Class action lawsuits within a wide range of industries, products, and services are a large and growing source of unclaimed funds. Each year, hundreds of companies are involved in class action litigation. These fall into a number of broad categories including: Securities fraud (insider trading and mismanagement)

  • Consumer Protection (fraudulent marketing)
  • Public Health (tobacco)
  • Antitrust (Unfair Trade Practices and Price Fixing)
  • Human Rights (unfair practices and discrimination)
  • Environmental pollution)
  • Product Liability (defective products causing or involving personal injury)

Recent class action settlements have exceeded $11 billion ($5 billion in 2006 alone), yet more than half of those entitled to payment fail to file a claim.

Current and former customers and shareholders of more than 2,000 companies are entitled to receive unclaimed class action settlement payments. Legal notice of class action claim eligibility is often buried deep in newspaper classifieds. If you have moved, physically have share certificates or have street name shares and change brokers, you may not be notified.

Even if a product was used years ago or stock was sold long ago, Class Members may be eligible to receive cash, credits, stock, or distributions in companies such as AOL, AT&T, Ford, GM, Dow Corning, Coca Cola, NASDAQ, Publishers Clearing House, Bank of America, MCI, Merrill Lynch, Schwab, Wal-Mart, and hundreds of others.

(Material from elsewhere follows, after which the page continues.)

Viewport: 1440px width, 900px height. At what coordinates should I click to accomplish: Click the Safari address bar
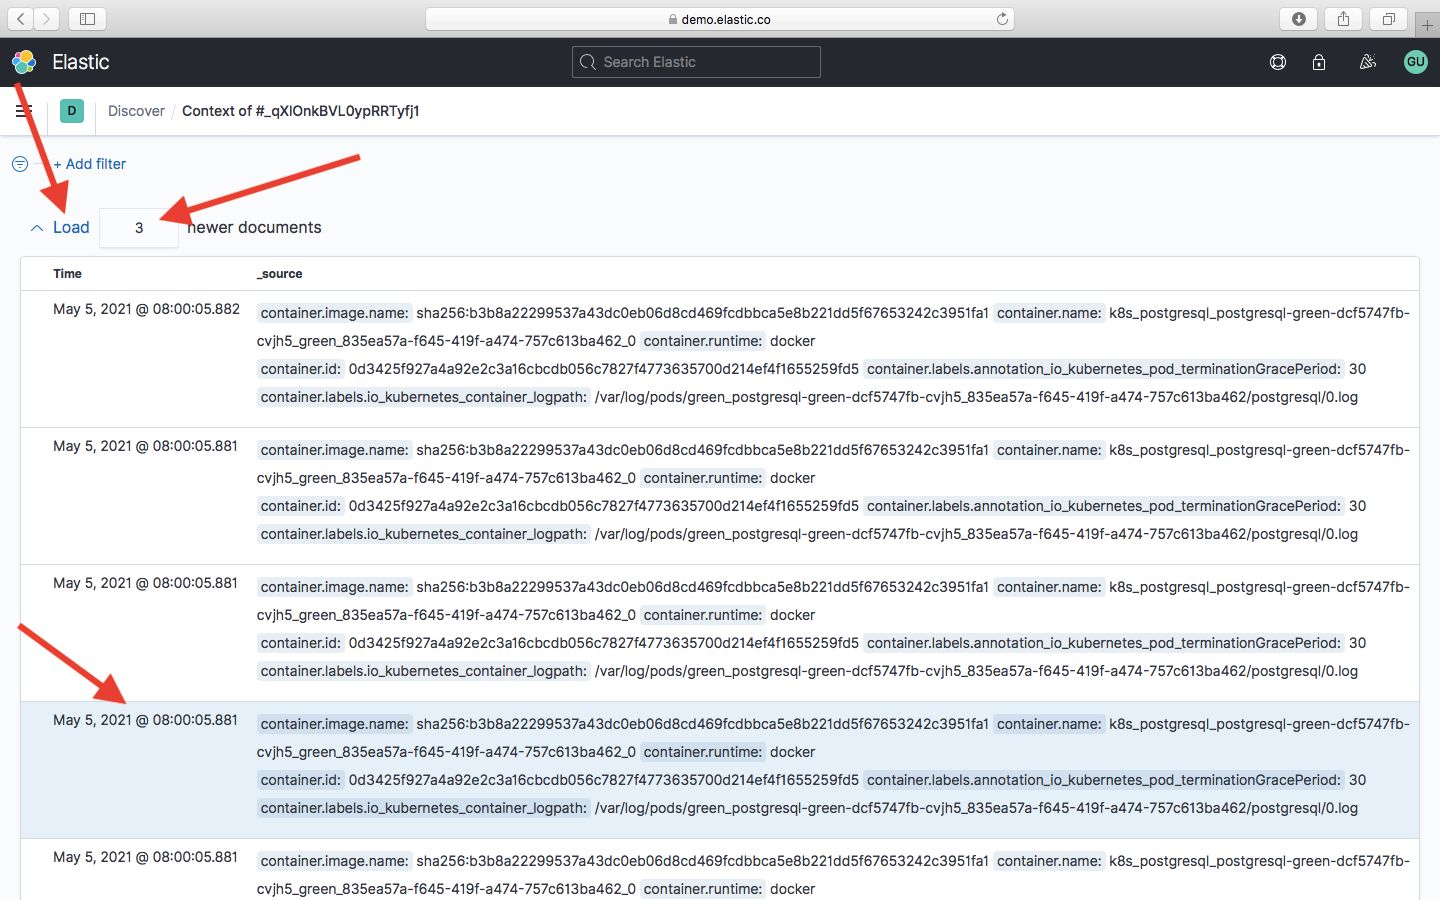(x=720, y=19)
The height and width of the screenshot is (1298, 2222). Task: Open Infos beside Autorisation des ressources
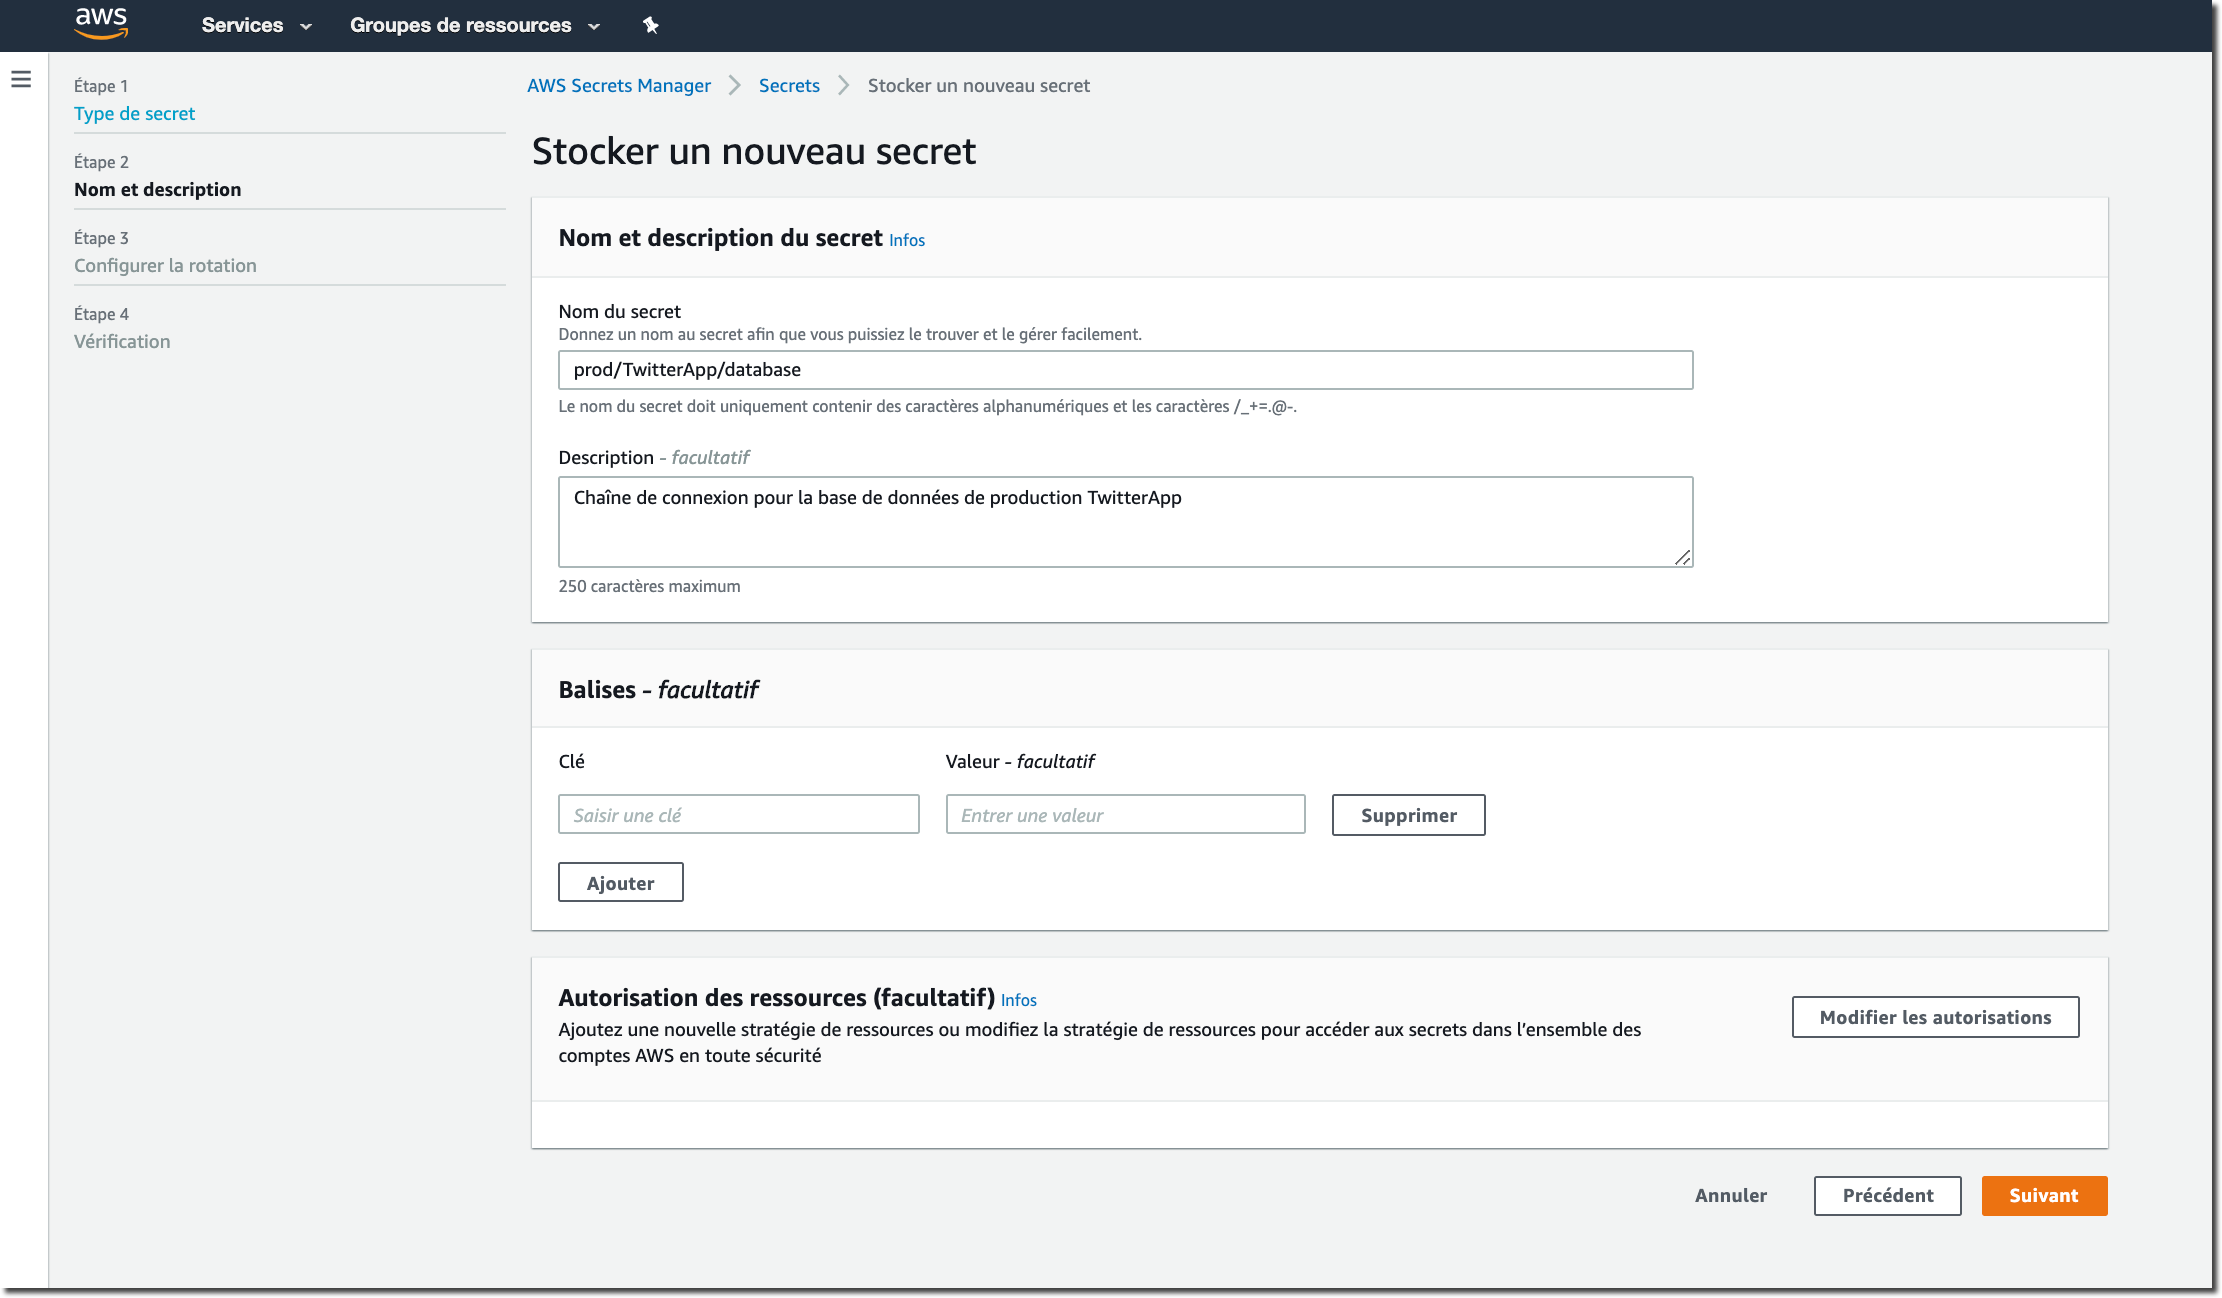[1018, 1000]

If you are a current or former customer or shareholder of a company named in a class action lawsuit, you must file a claim to receive your share. Because many class action lawsuits are filed in federal court, settlement payments to class members will not show up in a State Division of Unclaimed Property search and, unlike most other unclaimed funds, There is a time limit in which the settlement must be claimed.